What is asked:
State only the number of lines in the records that contain the word "Select". Case counts.

Data to use:
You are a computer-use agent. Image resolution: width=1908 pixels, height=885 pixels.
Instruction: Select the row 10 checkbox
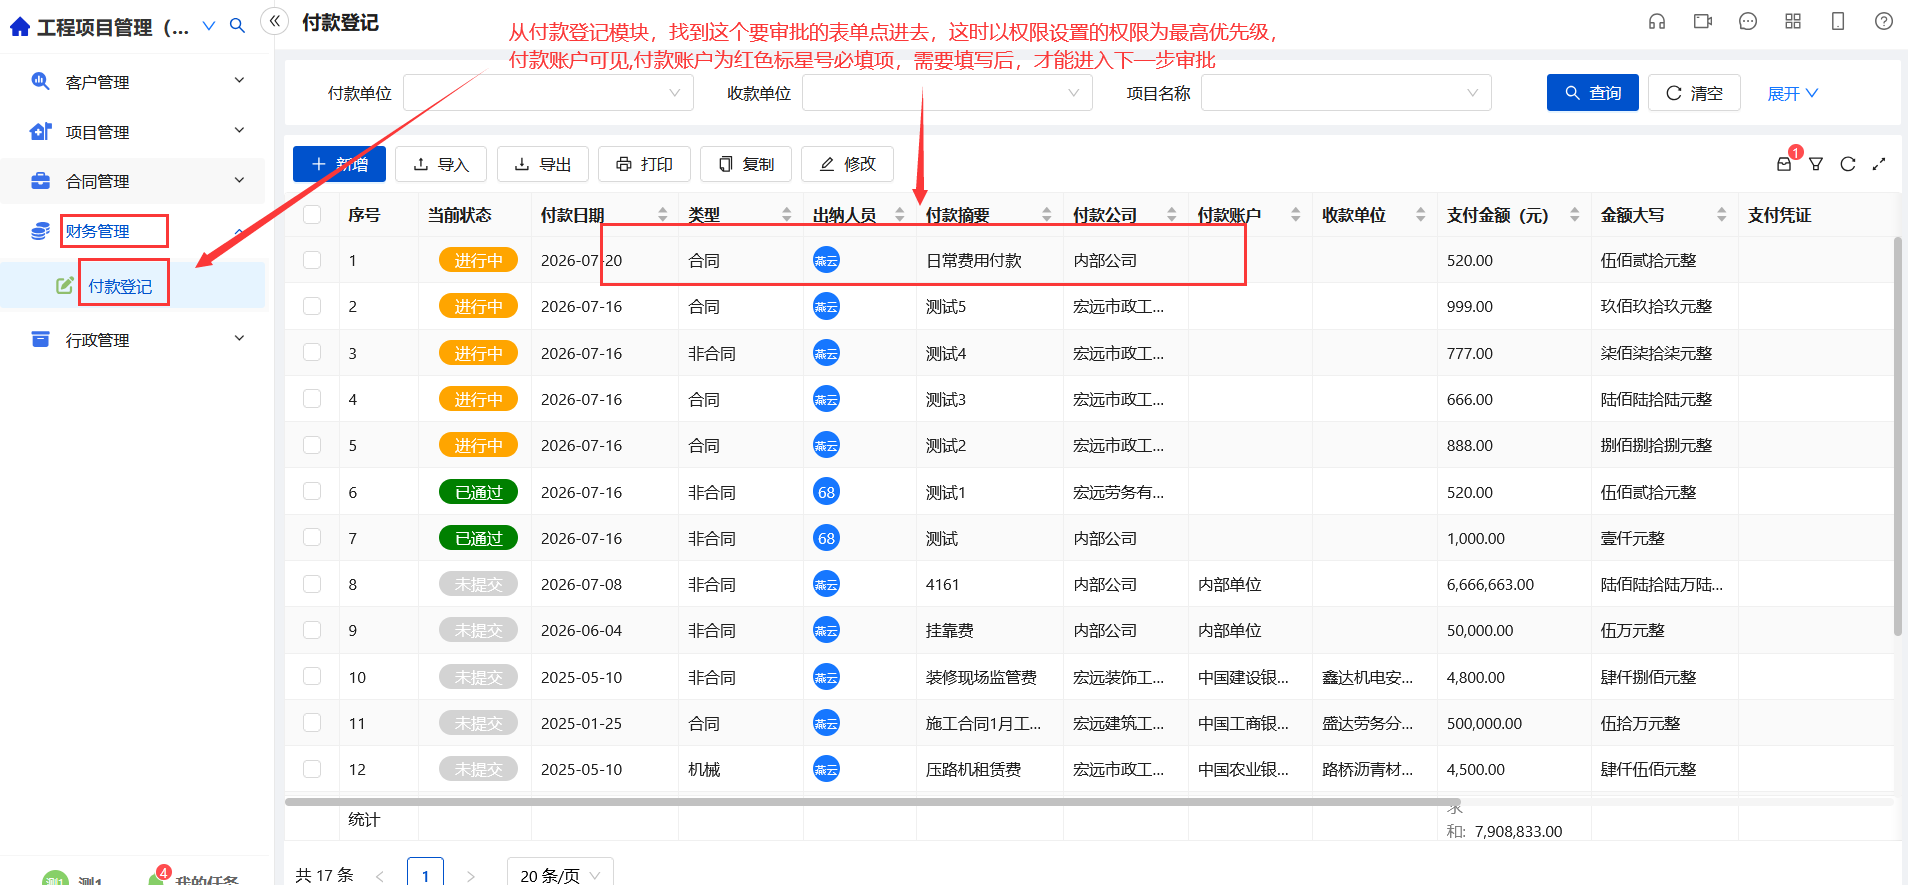pyautogui.click(x=312, y=676)
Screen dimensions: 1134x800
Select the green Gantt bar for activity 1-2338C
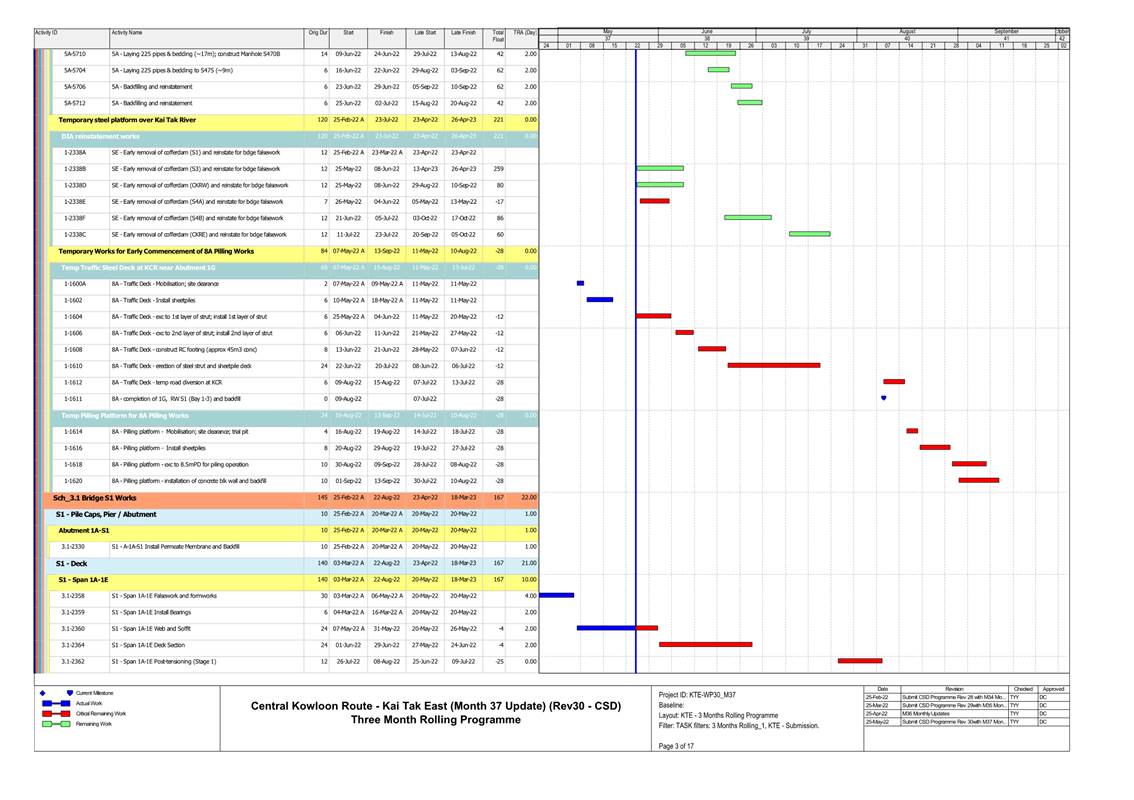809,234
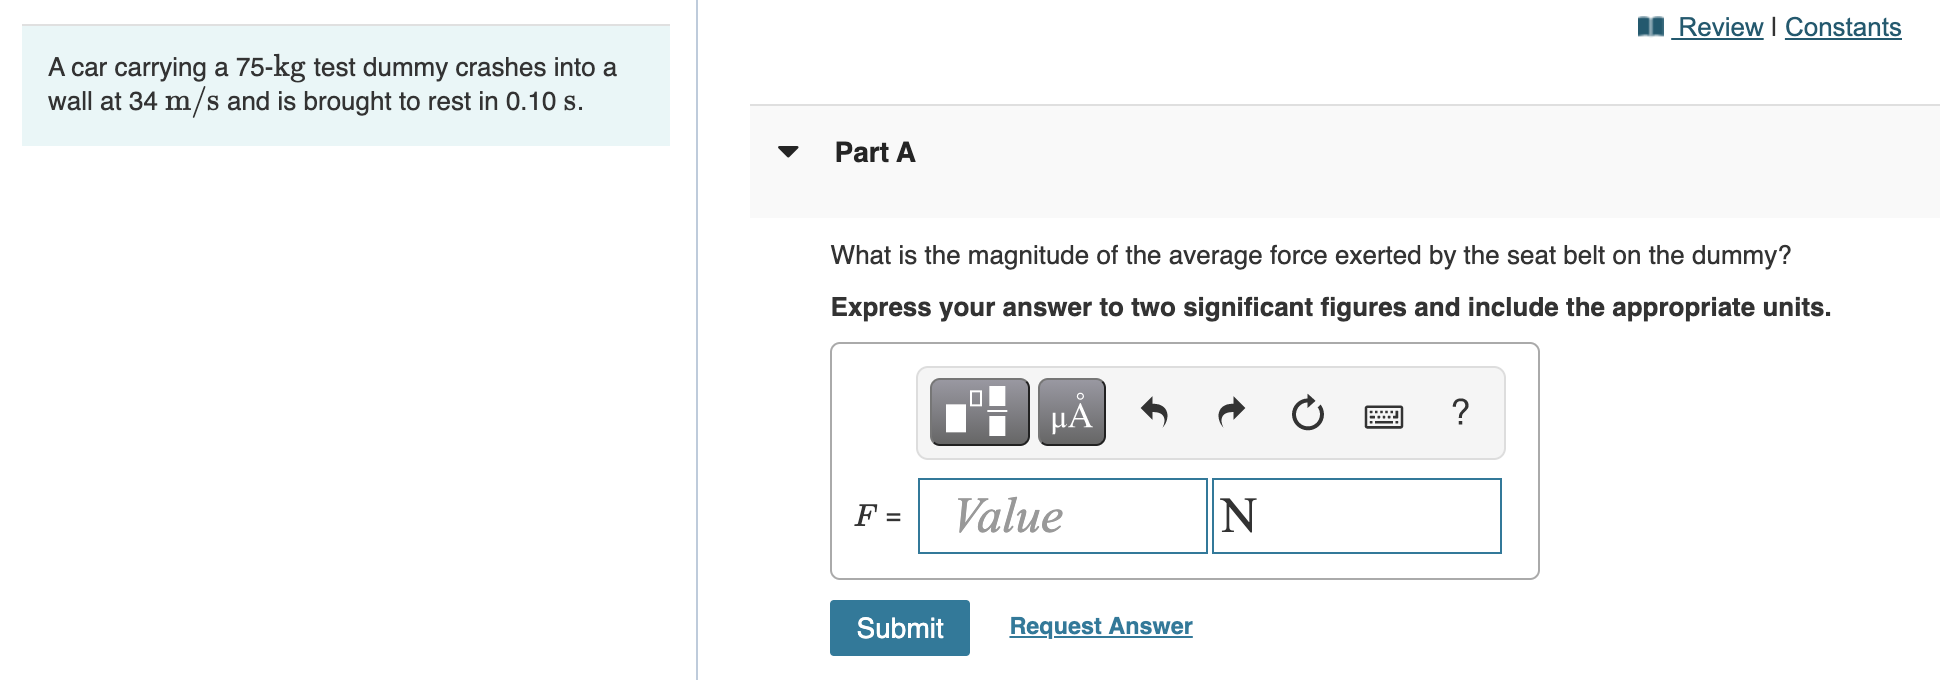Collapse Part A using its disclosure triangle
This screenshot has width=1956, height=680.
(x=789, y=152)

Solution to this problem:
2